**TASK ITEM**
Only the lines from the one that contains "Task: Click the green plus add group icon" to the last line below, both included, should be transcribed. Pictures stay out of the copy.

Saved entries
☆ ☆ ☆ ☆

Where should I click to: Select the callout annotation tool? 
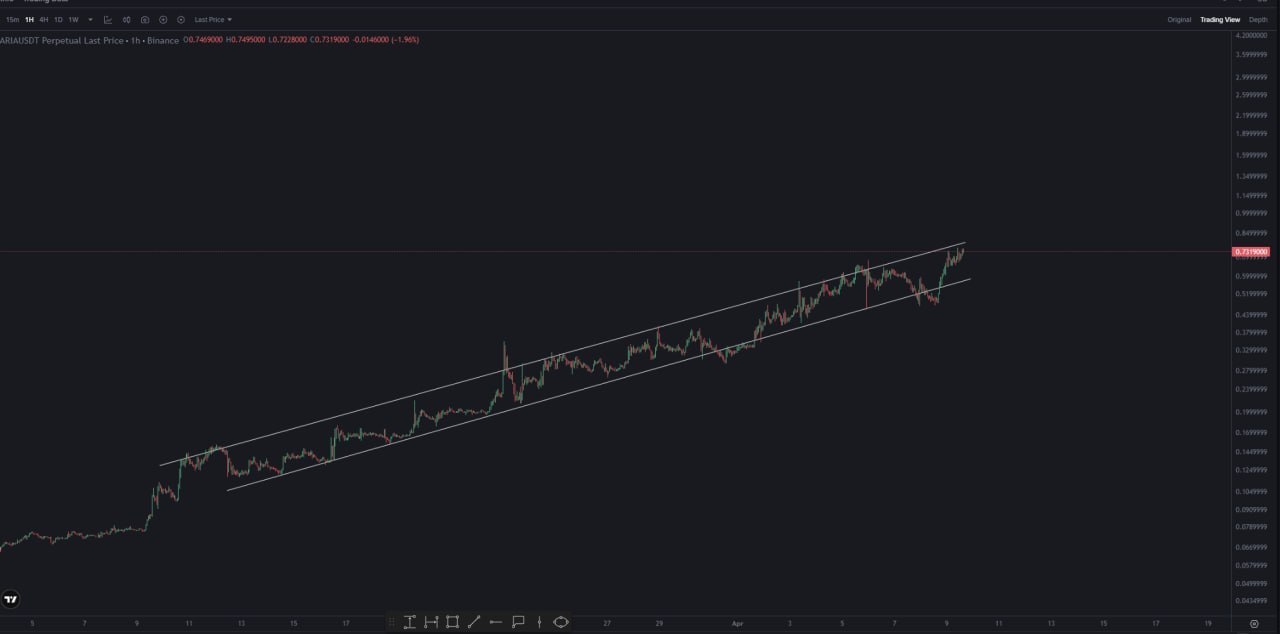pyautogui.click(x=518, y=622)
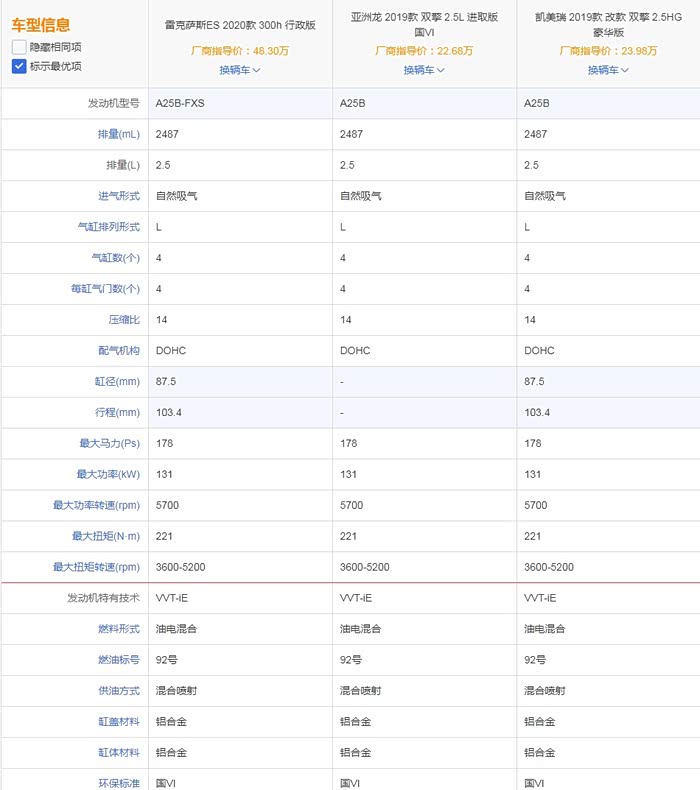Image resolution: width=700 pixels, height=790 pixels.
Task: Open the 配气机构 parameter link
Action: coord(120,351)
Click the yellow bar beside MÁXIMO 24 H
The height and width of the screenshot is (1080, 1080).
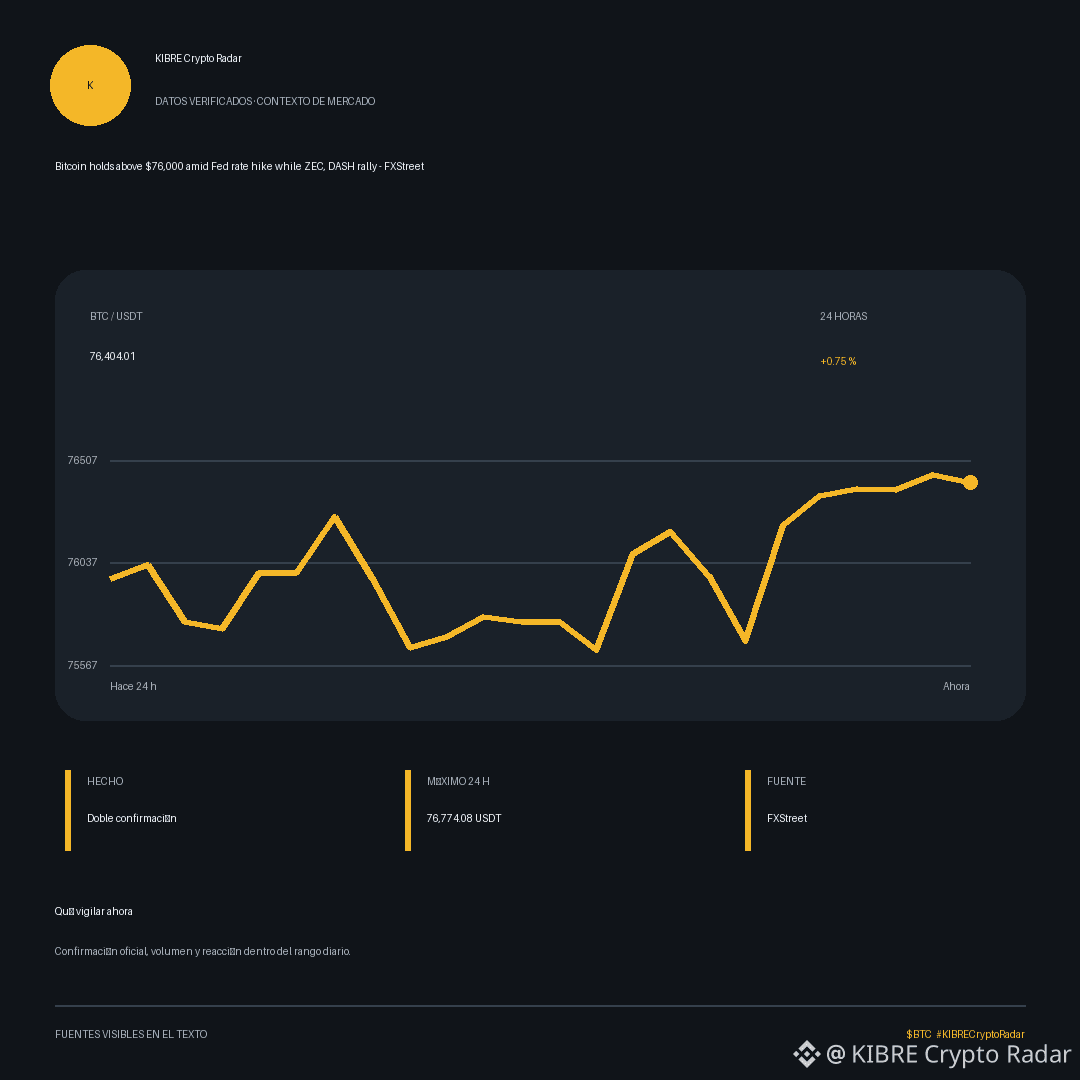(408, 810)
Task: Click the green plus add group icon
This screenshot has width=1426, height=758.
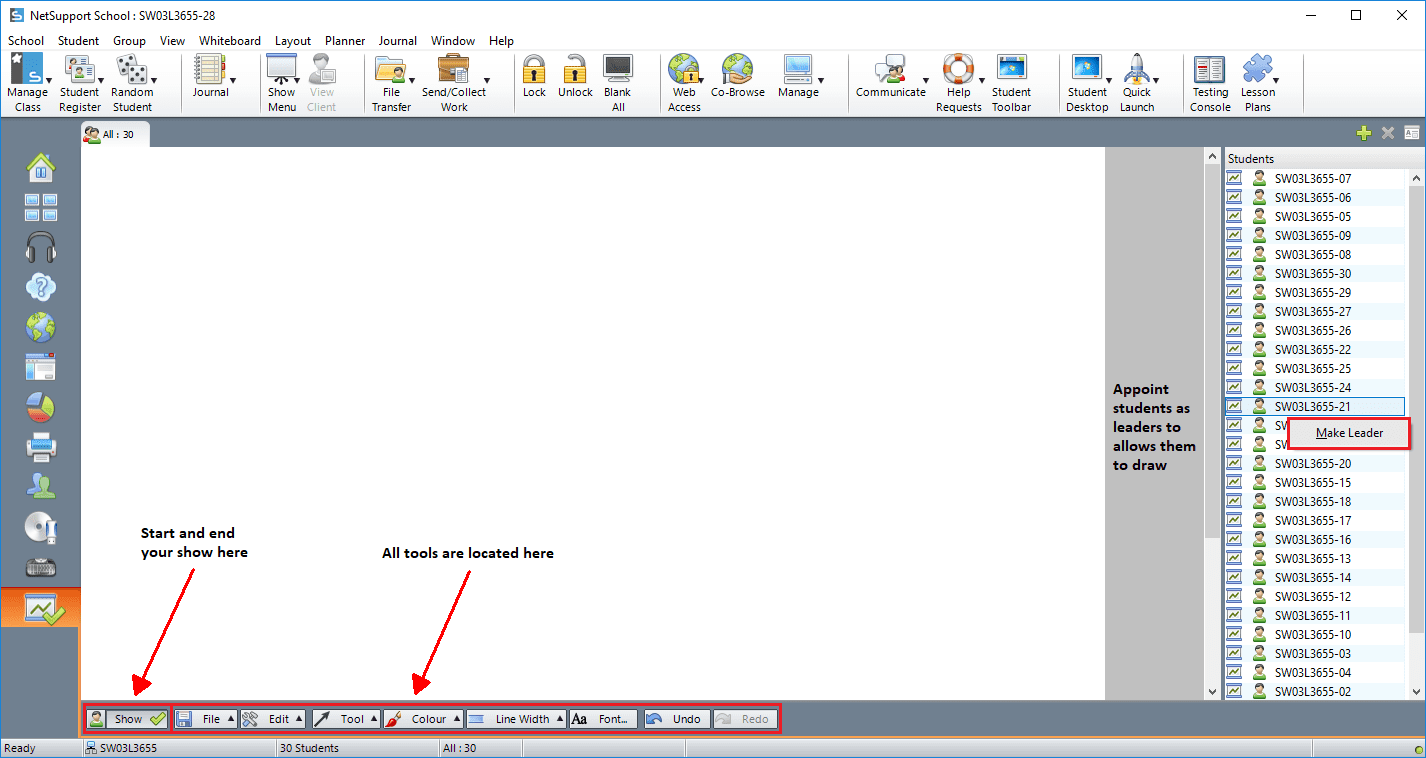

☆ ☆ ☆ ☆

**ANSWER TO THIS PROBLEM**
Task: Click the green plus add group icon
This screenshot has width=1426, height=758.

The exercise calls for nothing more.